- _Task brief_: Search term "agent": copy each line of the records that contains it.
<<<<
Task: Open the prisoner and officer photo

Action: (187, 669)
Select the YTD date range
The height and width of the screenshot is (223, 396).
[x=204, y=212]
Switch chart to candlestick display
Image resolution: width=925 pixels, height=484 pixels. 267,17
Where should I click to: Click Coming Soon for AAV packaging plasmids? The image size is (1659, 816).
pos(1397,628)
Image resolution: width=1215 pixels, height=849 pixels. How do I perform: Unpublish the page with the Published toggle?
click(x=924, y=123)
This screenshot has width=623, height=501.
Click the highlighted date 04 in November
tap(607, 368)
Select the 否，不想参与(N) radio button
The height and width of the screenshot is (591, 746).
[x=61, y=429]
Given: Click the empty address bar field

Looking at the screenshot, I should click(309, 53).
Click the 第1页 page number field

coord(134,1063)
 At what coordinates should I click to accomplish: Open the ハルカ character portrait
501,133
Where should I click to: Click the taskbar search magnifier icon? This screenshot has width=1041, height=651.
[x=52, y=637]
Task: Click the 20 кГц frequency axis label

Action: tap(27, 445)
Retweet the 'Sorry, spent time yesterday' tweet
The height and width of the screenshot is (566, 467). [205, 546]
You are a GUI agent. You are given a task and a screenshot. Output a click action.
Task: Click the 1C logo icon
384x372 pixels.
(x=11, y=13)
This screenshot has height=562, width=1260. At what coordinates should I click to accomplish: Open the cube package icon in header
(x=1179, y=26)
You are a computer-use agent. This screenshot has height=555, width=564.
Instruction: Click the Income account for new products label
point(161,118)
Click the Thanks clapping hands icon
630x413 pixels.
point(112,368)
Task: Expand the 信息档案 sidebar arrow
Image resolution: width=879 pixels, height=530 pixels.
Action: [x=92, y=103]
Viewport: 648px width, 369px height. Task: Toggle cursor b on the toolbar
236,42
>>>>
- _Solution_:
You are a GUI agent. You are given a task and a screenshot. Output a click action.
You are a computer-use agent. This screenshot has height=555, width=564.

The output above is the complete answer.